» Task statement: Rewrite the data below, putting "screen assistant" wherever "GUI agent" appears and leaving everything else unchanged.

» Extracted entries:
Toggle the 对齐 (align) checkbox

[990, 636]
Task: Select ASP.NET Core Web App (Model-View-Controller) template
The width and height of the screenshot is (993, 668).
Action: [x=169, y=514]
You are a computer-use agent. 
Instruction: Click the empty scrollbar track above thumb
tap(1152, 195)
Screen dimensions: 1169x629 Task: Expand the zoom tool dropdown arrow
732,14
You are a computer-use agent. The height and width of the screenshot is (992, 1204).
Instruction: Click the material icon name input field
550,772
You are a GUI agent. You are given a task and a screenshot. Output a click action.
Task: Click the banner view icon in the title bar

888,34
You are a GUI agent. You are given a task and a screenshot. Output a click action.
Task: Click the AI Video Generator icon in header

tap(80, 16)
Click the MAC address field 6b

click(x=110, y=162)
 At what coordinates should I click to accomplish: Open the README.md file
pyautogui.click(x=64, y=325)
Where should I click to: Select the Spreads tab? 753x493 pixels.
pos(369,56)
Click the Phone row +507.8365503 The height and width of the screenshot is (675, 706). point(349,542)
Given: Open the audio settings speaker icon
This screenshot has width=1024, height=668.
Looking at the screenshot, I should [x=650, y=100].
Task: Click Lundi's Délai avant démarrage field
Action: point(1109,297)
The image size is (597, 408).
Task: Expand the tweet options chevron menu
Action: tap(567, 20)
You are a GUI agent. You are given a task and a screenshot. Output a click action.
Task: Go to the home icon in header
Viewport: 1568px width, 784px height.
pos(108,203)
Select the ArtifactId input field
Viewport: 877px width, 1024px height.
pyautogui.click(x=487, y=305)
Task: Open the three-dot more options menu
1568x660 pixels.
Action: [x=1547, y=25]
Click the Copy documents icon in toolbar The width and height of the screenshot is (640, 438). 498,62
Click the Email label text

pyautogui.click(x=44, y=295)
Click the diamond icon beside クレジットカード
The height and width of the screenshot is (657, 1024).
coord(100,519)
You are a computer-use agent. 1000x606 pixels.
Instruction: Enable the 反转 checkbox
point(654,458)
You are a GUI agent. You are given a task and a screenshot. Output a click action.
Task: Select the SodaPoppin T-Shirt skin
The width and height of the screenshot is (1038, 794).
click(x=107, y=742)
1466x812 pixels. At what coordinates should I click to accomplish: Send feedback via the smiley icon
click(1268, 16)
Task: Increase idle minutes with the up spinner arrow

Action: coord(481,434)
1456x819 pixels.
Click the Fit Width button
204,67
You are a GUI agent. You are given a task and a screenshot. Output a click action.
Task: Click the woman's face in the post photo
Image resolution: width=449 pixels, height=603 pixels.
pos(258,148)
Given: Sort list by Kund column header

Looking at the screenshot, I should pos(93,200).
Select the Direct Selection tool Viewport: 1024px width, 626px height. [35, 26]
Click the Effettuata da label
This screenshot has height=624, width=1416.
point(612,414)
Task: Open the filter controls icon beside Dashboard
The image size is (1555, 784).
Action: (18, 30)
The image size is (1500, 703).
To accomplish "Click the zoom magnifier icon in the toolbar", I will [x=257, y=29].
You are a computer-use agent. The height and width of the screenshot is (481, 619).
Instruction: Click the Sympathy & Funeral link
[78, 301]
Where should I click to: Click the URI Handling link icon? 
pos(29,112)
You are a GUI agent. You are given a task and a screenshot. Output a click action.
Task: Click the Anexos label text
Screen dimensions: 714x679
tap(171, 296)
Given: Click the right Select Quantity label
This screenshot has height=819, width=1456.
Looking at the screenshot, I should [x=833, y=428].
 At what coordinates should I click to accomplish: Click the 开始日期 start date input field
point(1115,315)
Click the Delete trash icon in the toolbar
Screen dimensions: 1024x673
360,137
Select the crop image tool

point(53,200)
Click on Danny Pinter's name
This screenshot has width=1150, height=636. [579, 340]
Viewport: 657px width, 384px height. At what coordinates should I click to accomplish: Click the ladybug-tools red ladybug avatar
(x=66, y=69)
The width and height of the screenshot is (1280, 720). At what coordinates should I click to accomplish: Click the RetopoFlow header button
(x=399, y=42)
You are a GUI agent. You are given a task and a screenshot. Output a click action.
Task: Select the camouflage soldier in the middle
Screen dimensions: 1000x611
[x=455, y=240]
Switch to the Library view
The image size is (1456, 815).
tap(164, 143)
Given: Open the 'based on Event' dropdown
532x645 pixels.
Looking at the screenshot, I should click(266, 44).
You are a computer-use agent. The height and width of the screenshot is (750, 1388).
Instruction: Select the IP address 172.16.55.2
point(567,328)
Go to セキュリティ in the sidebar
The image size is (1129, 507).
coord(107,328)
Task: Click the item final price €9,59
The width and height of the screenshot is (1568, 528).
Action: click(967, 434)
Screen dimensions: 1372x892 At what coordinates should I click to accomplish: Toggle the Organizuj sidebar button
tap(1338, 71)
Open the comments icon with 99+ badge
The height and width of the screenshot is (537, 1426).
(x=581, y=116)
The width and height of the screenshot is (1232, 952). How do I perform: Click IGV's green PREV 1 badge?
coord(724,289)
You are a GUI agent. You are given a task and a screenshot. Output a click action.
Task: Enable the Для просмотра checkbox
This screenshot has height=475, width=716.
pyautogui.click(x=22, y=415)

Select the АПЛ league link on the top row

» Solution to this exercise:
Toggle the 对齐 (align) checkbox

[990, 636]
Task: Select ASP.NET Core Web App (Model-View-Controller) template
The width and height of the screenshot is (993, 668).
Action: [x=169, y=514]
You are a computer-use agent. 
Instruction: Click the empty scrollbar track above thumb
tap(1152, 195)
Screen dimensions: 1169x629 Task: Expand the zoom tool dropdown arrow
732,14
You are a computer-use agent. The height and width of the screenshot is (992, 1204).
Instruction: Click the material icon name input field
550,772
You are a screen assistant. You are given a task and a screenshot. Output a click action.
Task: Click the banner view icon in the title bar

888,34
You are a screen assistant. You are given a task and a screenshot. Output a click action.
Task: Click the AI Video Generator icon in header

tap(80, 16)
Click the MAC address field 6b

click(x=110, y=162)
 At what coordinates should I click to accomplish: Open the README.md file
pyautogui.click(x=64, y=325)
Where should I click to: Select the Spreads tab? 753x493 pixels.
pos(369,56)
Click the Phone row +507.8365503 The height and width of the screenshot is (675, 706). point(349,542)
Given: Open the audio settings speaker icon
This screenshot has width=1024, height=668.
Looking at the screenshot, I should [x=650, y=100].
Task: Click Lundi's Délai avant démarrage field
Action: point(1109,297)
The image size is (597, 408).
Task: Expand the tweet options chevron menu
Action: tap(567, 20)
You are a screen assistant. You are given a task and a screenshot. Output a click action.
Task: Go to the home icon in header
Viewport: 1568px width, 784px height.
pos(108,203)
Select the ArtifactId input field
Viewport: 877px width, 1024px height.
pyautogui.click(x=487, y=305)
Task: Open the three-dot more options menu
1568x660 pixels.
Action: [x=1547, y=25]
Click the Copy documents icon in toolbar The width and height of the screenshot is (640, 438). 498,62
Click the Email label text

pyautogui.click(x=44, y=295)
Click the diamond icon beside クレジットカード
The height and width of the screenshot is (657, 1024).
coord(100,519)
You are a computer-use agent. 1000x606 pixels.
Instruction: Enable the 反转 checkbox
point(654,458)
You are a screen assistant. You are given a task and a screenshot. Output a click action.
Task: Select the SodaPoppin T-Shirt skin
The width and height of the screenshot is (1038, 794).
click(x=107, y=742)
1466x812 pixels. At what coordinates should I click to accomplish: Send feedback via the smiley icon
click(1268, 16)
Task: Increase idle minutes with the up spinner arrow

Action: coord(481,434)
1456x819 pixels.
Click the Fit Width button
204,67
You are a screen assistant. You are given a task and a screenshot. Output a click action.
Task: Click the woman's face in the post photo
Image resolution: width=449 pixels, height=603 pixels.
pos(258,148)
Given: Sort list by Kund column header

Looking at the screenshot, I should pos(93,200).
Select the Direct Selection tool Viewport: 1024px width, 626px height. [35, 26]
Click the Effettuata da label
This screenshot has height=624, width=1416.
point(612,414)
Task: Open the filter controls icon beside Dashboard
The image size is (1555, 784).
Action: (18, 30)
The image size is (1500, 703).
To accomplish "Click the zoom magnifier icon in the toolbar", I will [x=257, y=29].
You are a computer-use agent. The height and width of the screenshot is (481, 619).
Instruction: Click the Sympathy & Funeral link
[78, 301]
Where should I click to: Click the URI Handling link icon? 
pos(29,112)
You are a screen assistant. You are given a task and a screenshot. Output a click action.
Task: Click the Anexos label text
Screen dimensions: 714x679
tap(171, 296)
Given: Click the right Select Quantity label
This screenshot has height=819, width=1456.
Looking at the screenshot, I should [x=833, y=428].
 At what coordinates should I click to accomplish: Click the 开始日期 start date input field
point(1115,315)
Click the Delete trash icon in the toolbar
Screen dimensions: 1024x673
360,137
Select the crop image tool

point(53,200)
Click on Danny Pinter's name
This screenshot has width=1150, height=636. [579, 340]
Viewport: 657px width, 384px height. At what coordinates should I click to accomplish: Click the ladybug-tools red ladybug avatar
(x=66, y=69)
The width and height of the screenshot is (1280, 720). At what coordinates should I click to accomplish: Click the RetopoFlow header button
(x=399, y=42)
You are a screen assistant. You are given a task and a screenshot. Output a click action.
Task: Select the camouflage soldier in the middle
Screen dimensions: 1000x611
[x=455, y=240]
Switch to the Library view
The image size is (1456, 815).
tap(164, 143)
Given: Open the 'based on Event' dropdown
532x645 pixels.
Looking at the screenshot, I should click(266, 44).
You are a computer-use agent. The height and width of the screenshot is (750, 1388).
Instruction: Select the IP address 172.16.55.2
point(567,328)
Go to セキュリティ in the sidebar
The image size is (1129, 507).
coord(107,328)
Task: Click the item final price €9,59
The width and height of the screenshot is (1568, 528).
Action: click(967, 434)
Screen dimensions: 1372x892 At what coordinates should I click to accomplish: Toggle the Organizuj sidebar button
tap(1338, 71)
Open the comments icon with 99+ badge
The height and width of the screenshot is (537, 1426).
(x=581, y=116)
The width and height of the screenshot is (1232, 952). How do I perform: Click IGV's green PREV 1 badge?
coord(724,289)
You are a screen assistant. You are given a task and a screenshot. Output a click action.
Task: Enable the Для просмотра checkbox
This screenshot has height=475, width=716.
pyautogui.click(x=22, y=415)

Select the АПЛ league link on the top row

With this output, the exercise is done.